2. - Develop a calibration phantom suitable for standardization of T1ρ and T2 measurements
and implement acceleration techniques on MR systems of three major vendors (Siemens, GE
and Philips). The phantom development and reference measurements will be in
collaboration with the National Institute of Standards and Technology (NIST). The
accelerated T1ρ and T2 sequences will be implemented on six MR systems at four sites
from three vendors. Inter-site and inter-vendor variation of T1ρ and T2 will be
quantified in phantoms and traveling human subjects.
3. - Demonstrate the ability of the newly developed acceleration techniques to quantify
cartilage degeneration longitudinally in a multi-vendor setting. Subjects with acute
anterior cruciate ligament (ACL) tears, an established 'early OA' model, along with
age-, gender-, and BMI-matched controls will be scanned on three MR systems using
standard and accelerated T1ρ and T2 protocols at baseline and one-year. A novel
atlas-based voxel-based relaxometry (VBR) analysis will be applied. Cross-sectional and
longitudinal measures will be compared between standard and accelerated T1ρ and T2
protocols.
Four groups of subjects will be recruited at CCF for the study.

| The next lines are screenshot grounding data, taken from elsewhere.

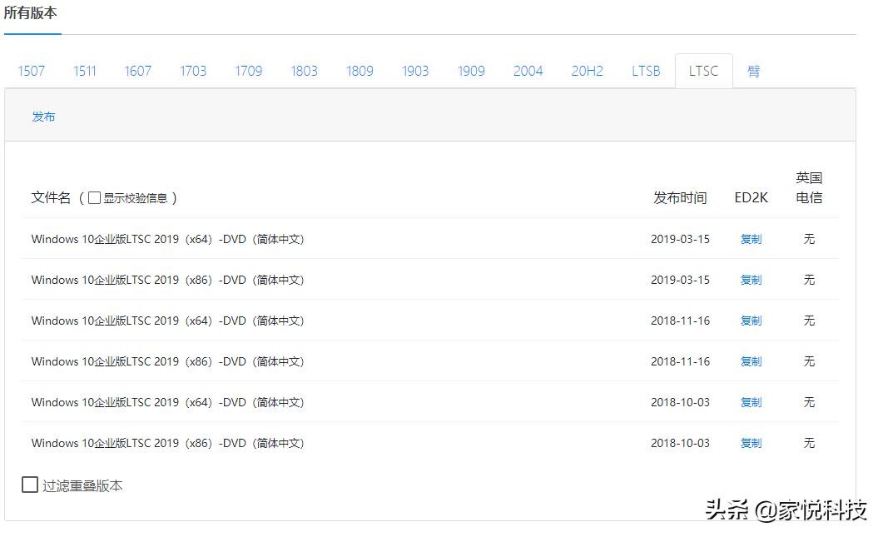
Task: Check the 显示校验信息 checkbox
Action: point(95,198)
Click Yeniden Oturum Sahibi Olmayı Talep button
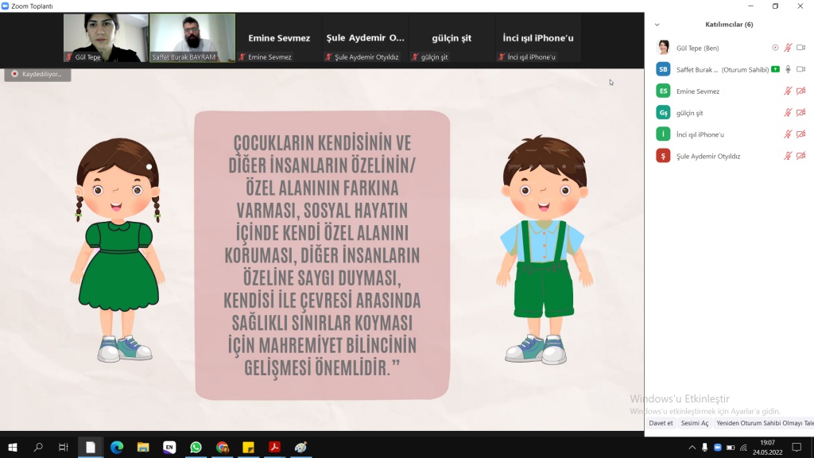This screenshot has width=814, height=458. (764, 423)
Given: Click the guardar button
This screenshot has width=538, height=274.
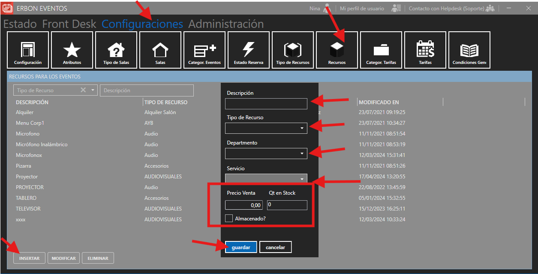Looking at the screenshot, I should tap(240, 247).
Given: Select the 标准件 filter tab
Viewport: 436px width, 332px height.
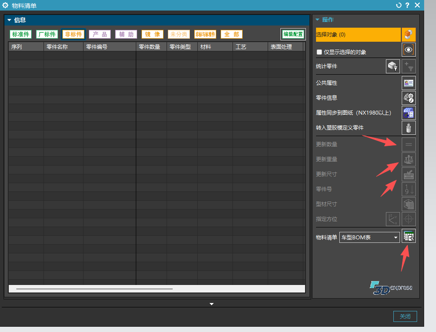Looking at the screenshot, I should coord(21,34).
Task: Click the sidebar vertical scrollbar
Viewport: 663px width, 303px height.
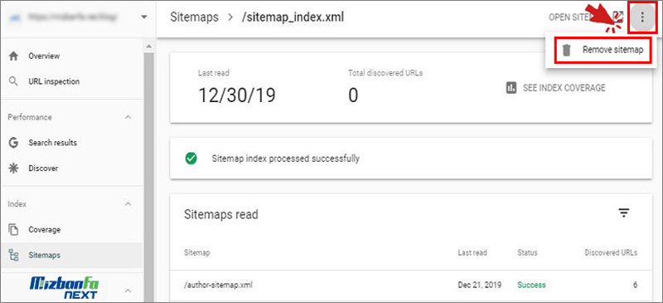Action: (x=148, y=169)
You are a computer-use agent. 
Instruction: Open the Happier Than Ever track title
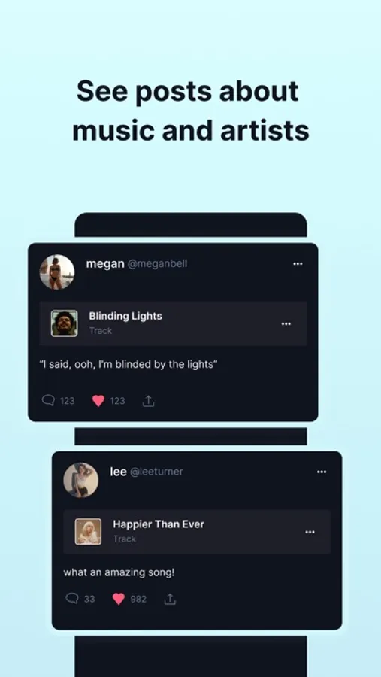(x=159, y=524)
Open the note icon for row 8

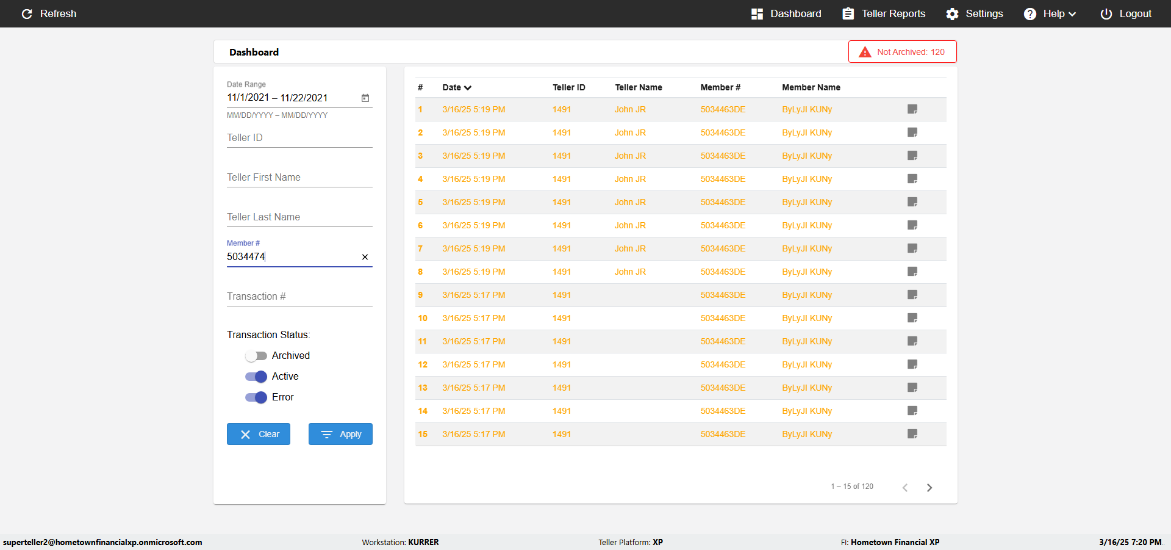pyautogui.click(x=912, y=272)
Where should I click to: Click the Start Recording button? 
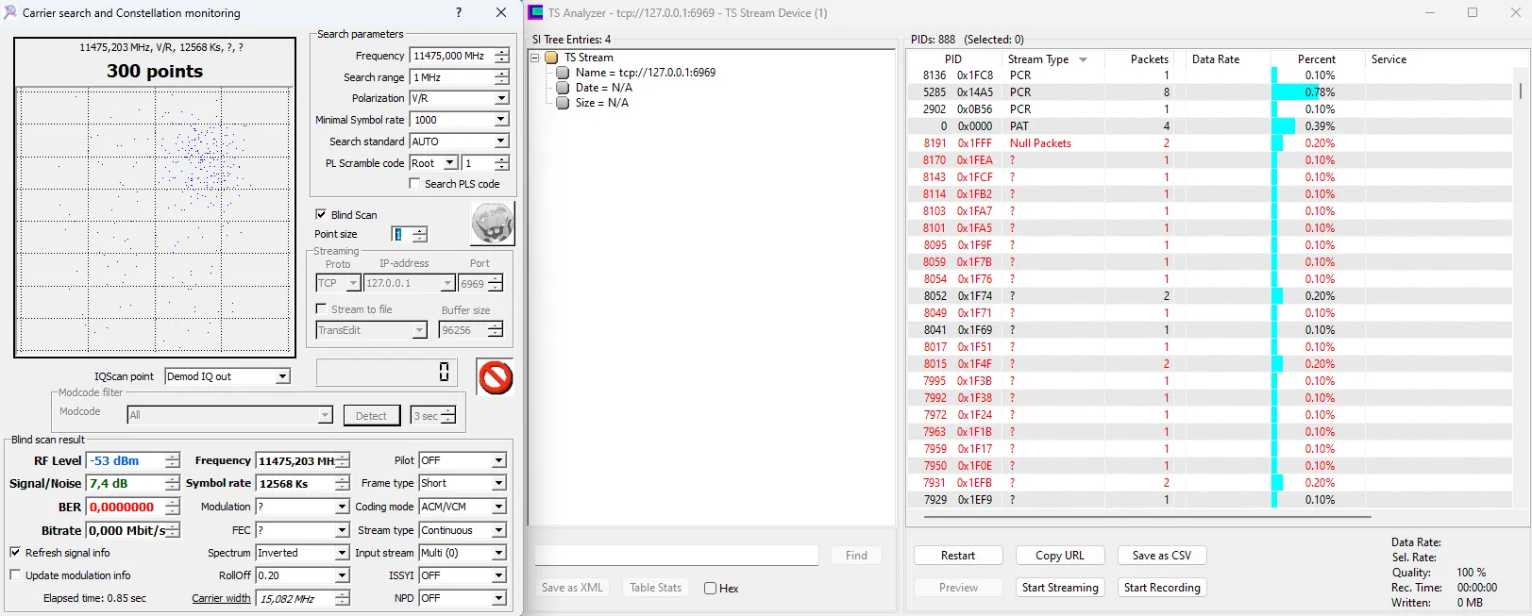pos(1162,588)
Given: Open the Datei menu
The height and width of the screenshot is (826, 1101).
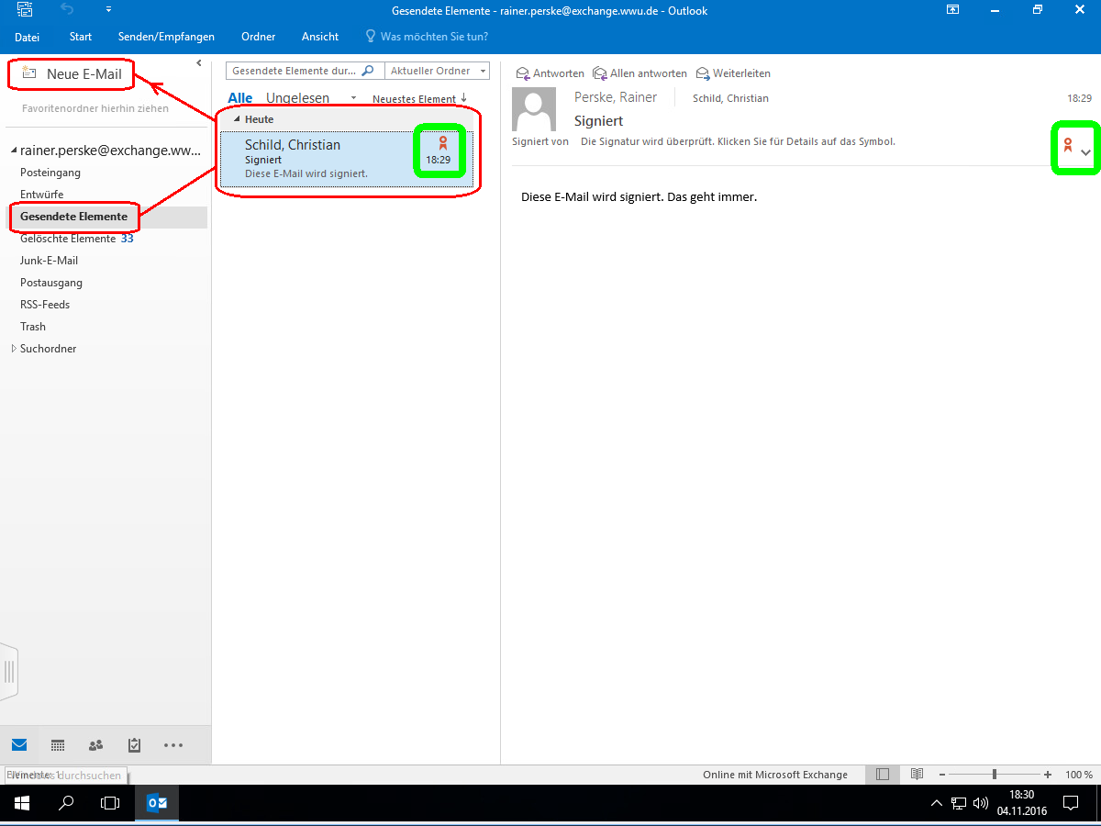Looking at the screenshot, I should point(27,37).
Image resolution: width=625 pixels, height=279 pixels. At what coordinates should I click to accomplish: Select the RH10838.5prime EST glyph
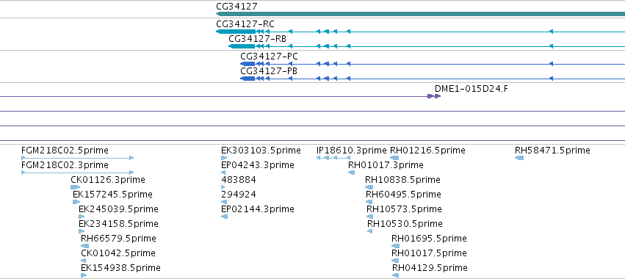[369, 187]
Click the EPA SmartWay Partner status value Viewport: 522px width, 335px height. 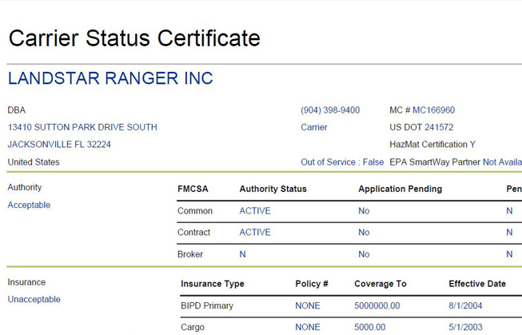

Group I: 30 volunteers (for Aim 1) The 30 volunteers from Group I will be recruited at CCF
for evaluating differences between standard T1rho and T2 imaging vs accelerated T1rho and T2
imaging techniques that will be developed from this study.
Group II: 8 traveling volunteers (for Aim 2) The 8 traveling volunteers in Group II will be
recruited at CCF and be scanned at CCF, University of California San Francisco, University of
Kentucky and Albert Einstein College of Medicine.
Group III: 30 patients with acute ACL tears (for Aim 3) Group IV: 12 controls who are matched
with Group III patients with age, sex and BMI (for Aim 3) Subjects in group III and IV will
be recruited at CCF and scanned at baseline and 1-year at all of the three MR systems at CCF
(Siemens, GE, Philips).
Subjects of Group I will be recruited in year 1 and 2; Group II will be recruited in year 2
and 3, and Group III and IV will be recruited in year 3-5. Group II and IV share the same
inclusion and exclusion criteria, therefore subjects can participate the study and serve as
subjects within both groups.
At two other sites involved in the study, University of California San Francisco (UCSF) and
Albert Einstein College of Medicine at New York, 20 local volunteers will be recruited for
sequence development in year 1 and 2.